Swachh Dharma

Every body bears God’s image: pure and holy

A youth fell into a sewer and began shouting, “Fire! Fire!” as he sank into the mess. Several passersby hurriedly pulled him out.

When asked why he cried “Fire!” when there was no fire, he said: “Would you have come to help if I’d shouted ‘Shit! Shit!’?” November 19 is United Nations’ World Toilet Day. With Bharat agog with Swachh solutions, let’s reflect upon dharmic swachhata.

We label many things and persons as “unclean”. Garbage and excreta are obviously “material” filth. Socially, certain communities are labeled “unclean” since they do manual scavenging.

Politically, many netas play “dirty politics” and are morally corrupt. Consciously or unconsciously, our conception of who/what is clean and pure, and who/what is not, is often bolstered by religious beliefs.

At the heart of biblical conceptions of cleanliness are ideas of “ritual purity” and “ritual impurity”. The Books of Leviticus (chapters 11 to 16) and Numbers (chapters 8 and 19) deem certain places and people clean or unclean.

The sanctum sanctorum and those associated with rites and rituals are usually “pure”, and those who come in contact with dead corpses or “ritually impure” menstruating women are considered “impure”.

As a result of archaic religious rules and regulations regarding purity and impurity, we have legalistic lists of do’s and don’ts resulting in divisions and dehumanisation of persons and communities.

Most of these declarations of clean-unclean were done by male religionists and are grossly unfair to women as well as the weaker sections of society.

Going against the currents of his time, Jesus challenged oppressive ideas of ritual impurity of hypocritical Pharisees who despised publicans and those who didn’t ritually wash as per their dictates.

While upholding the need for cleanliness in one’s environs, and for cleansing one’s body, mind, morals and spirit, Jesus stressed that everyone is innately clean since God is the source of us all. Indeed, every “body” bears God’s image: pure and holy.

Jesus defied socio-religious divides of his day touching untouchable lepers, reaching out to so-called “sinners” and publicans, healing a woman with a discharge of blood and touching dead corpses to resuscitate them.

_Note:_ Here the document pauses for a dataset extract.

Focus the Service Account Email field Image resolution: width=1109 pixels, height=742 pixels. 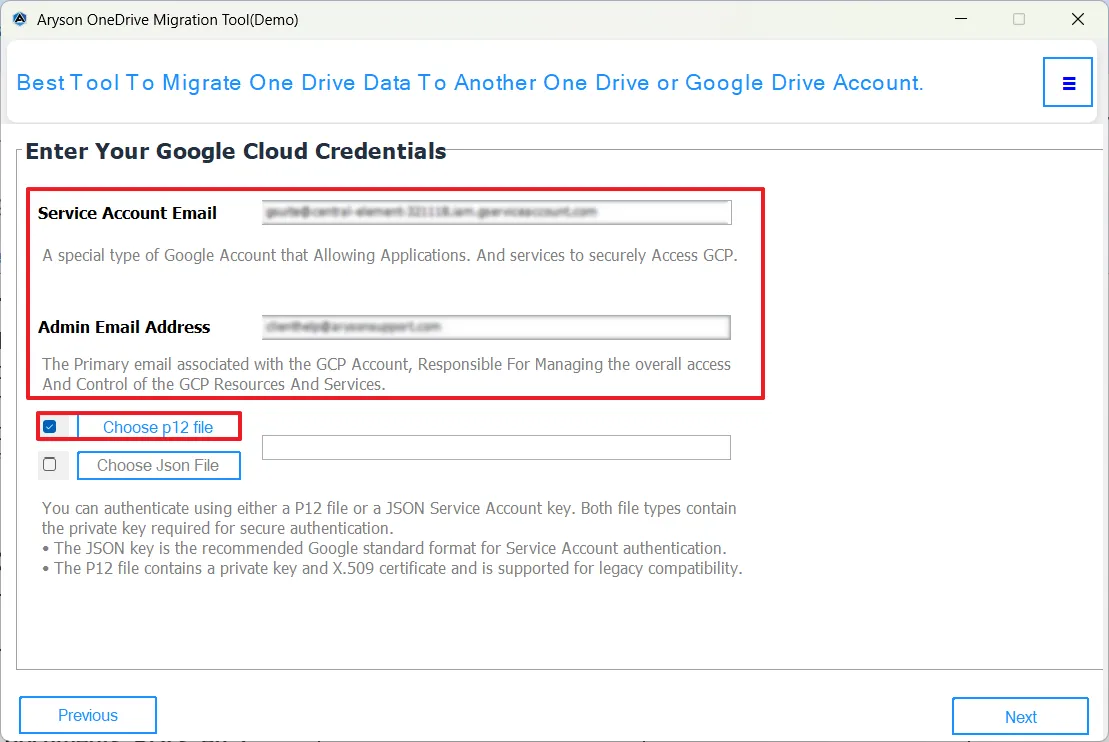pos(496,212)
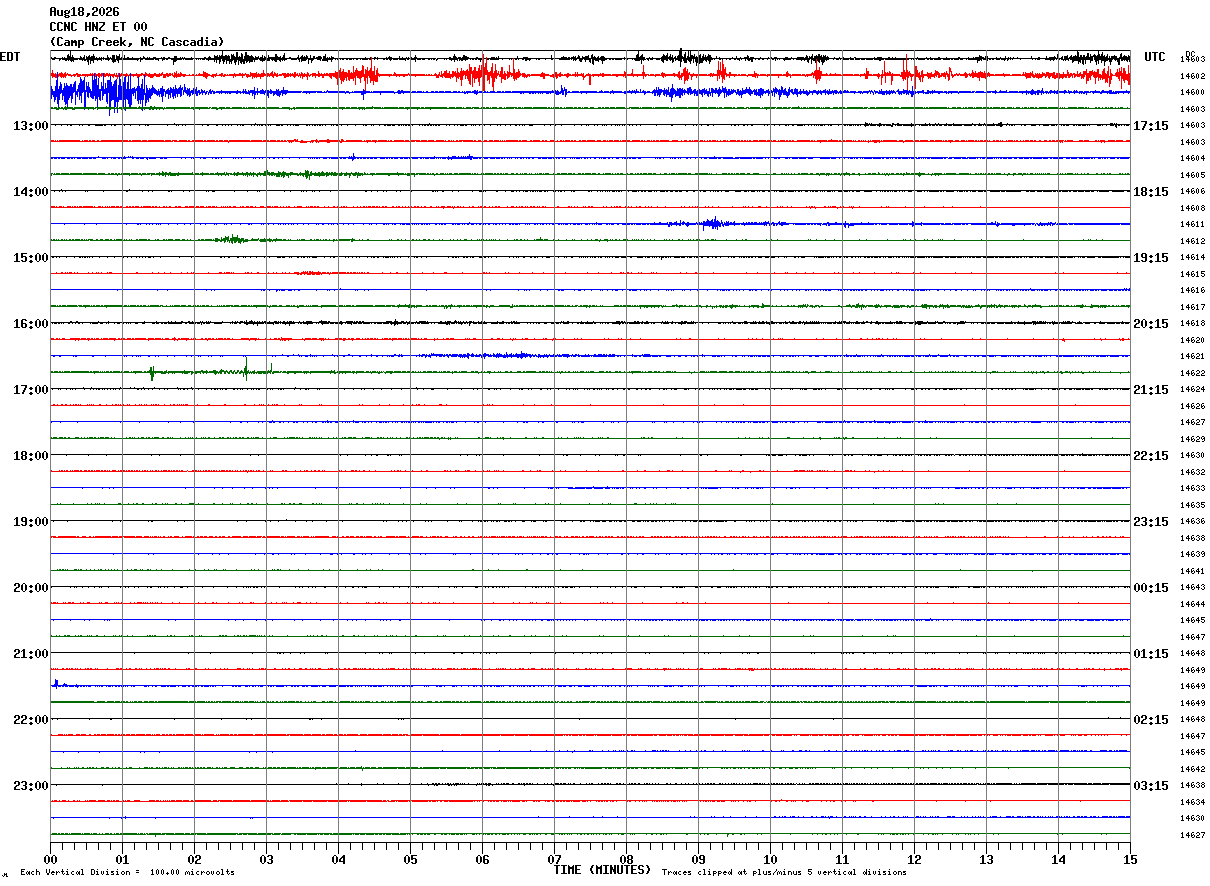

Sadly, many Christians forget his options and actions.

Religious purity/impurity calls for critique and change. Why, even a basic necessity like water is unavailable to 2.5 billion people worldwide. Worse, dearth of toilets affects women the most. UN Secretary-General Ban Ki-moon says:“We have a moral imperative to end open defecation and a duty to ensure women and girls are not at risk of assault and rape simply because they lack a sanitation facility.”

We could shout “Fire!” and expect others to pull us out of the mess we’ve made. But it would be better to clean up our beliefs and purify our hearts. Swachh dharma will ensure a Swachh Bharat.

Francis Gonsalves is a professor of theology. He can be contacted at

( Source : dc )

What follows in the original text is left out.